Neben dem Aussteiger sitzt ein Polizist. Sie kennen sich und haben schon mehrere solcher Gesprächsrunden zusammen durchgeführt. Auch er hat Erfahrung mit solchen linken Randgruppen. Er war im Einsatz beim G20-Gipfel in Hamburg 2017. Tritte in den Rücken und fliegende Steine waren keine Seltenheit. Befragte er nach der Festnahme einige Täter, bekam er immer die Antwort, durch seine Schutzuniform spüre er ja nichts. Das spiegelt einmal mehr das verblendete Weltbild dieser Leute wieder, welches in ihrem Kopf festsitzt.
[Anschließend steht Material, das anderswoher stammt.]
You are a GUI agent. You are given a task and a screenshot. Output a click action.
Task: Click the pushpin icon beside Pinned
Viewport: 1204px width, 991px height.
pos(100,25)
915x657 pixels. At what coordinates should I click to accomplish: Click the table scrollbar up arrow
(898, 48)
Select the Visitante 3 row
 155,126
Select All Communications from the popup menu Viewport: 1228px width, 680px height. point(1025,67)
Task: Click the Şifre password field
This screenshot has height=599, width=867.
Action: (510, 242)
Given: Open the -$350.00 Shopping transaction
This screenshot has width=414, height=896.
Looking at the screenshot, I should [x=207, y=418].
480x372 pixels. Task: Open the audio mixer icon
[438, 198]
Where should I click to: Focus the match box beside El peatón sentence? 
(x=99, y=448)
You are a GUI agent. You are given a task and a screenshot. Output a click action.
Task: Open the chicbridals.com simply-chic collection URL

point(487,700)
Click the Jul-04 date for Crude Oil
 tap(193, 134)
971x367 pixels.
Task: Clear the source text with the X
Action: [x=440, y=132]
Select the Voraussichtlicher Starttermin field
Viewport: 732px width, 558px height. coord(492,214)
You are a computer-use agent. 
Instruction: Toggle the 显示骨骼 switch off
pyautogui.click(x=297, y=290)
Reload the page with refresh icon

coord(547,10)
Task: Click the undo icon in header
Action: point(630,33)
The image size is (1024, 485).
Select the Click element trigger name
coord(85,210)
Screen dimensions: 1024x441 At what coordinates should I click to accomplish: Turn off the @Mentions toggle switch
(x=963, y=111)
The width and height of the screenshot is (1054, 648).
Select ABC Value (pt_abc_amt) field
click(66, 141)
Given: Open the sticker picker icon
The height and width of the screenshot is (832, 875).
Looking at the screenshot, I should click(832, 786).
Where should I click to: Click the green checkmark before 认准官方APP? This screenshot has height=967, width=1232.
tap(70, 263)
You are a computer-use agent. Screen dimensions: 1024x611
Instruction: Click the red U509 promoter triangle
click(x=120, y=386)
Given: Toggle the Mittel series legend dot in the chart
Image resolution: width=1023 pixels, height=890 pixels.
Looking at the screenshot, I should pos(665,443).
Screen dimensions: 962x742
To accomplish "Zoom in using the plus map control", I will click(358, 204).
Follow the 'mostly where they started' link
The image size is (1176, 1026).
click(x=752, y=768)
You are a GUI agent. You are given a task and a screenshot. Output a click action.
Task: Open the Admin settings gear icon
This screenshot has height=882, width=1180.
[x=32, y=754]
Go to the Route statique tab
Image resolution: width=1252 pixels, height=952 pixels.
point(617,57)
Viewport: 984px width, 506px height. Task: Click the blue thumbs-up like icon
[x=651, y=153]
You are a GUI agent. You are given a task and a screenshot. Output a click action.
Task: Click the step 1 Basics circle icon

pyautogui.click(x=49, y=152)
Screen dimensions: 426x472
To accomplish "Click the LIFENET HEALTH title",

Der Aussteiger hat es geschafft herauszukommen, dank einer schlauen Lebensgefährtin, die ihm Ablenkung durch einen Hund besorgte, so dass er immer weniger Zeit hatte zu Demonstrationen und Treffen zu gehen und viel Lesen hat ihm geholfen. Heute klärt er darüber auf.

(Epilog)

Linksextremismus ist nicht besser oder schlechter als Rechtsextremismus. Vergleicht man beide Ideologien fällt auf, dass sie sich in vielen Punkten überschneiden, außer in ihrem Kerngedanken. Sie stärken sich sogar gegenseitig, was man gut daran sehen kann, dass die Gefahreneinschätzung dem Linksextremismus gegenüber milder ausfällt. Und da muss man aufpassen, denn auch die momentane Bewegung „fridays for future“ wird auch bekanntlich als Plattform von linken Randgruppen missbraucht, um für ihre Zwecke zu mobilisieren. Deshalb sollte man auch bei solchen Demonstrationen reflektiert teilnehmen, um nicht unterschwellig denen zugeordnet zu werden.

So ist es unsere Aufgabe, beiden Formen des Extremismus entgegenzuwirken, um Demokratie leben zu können.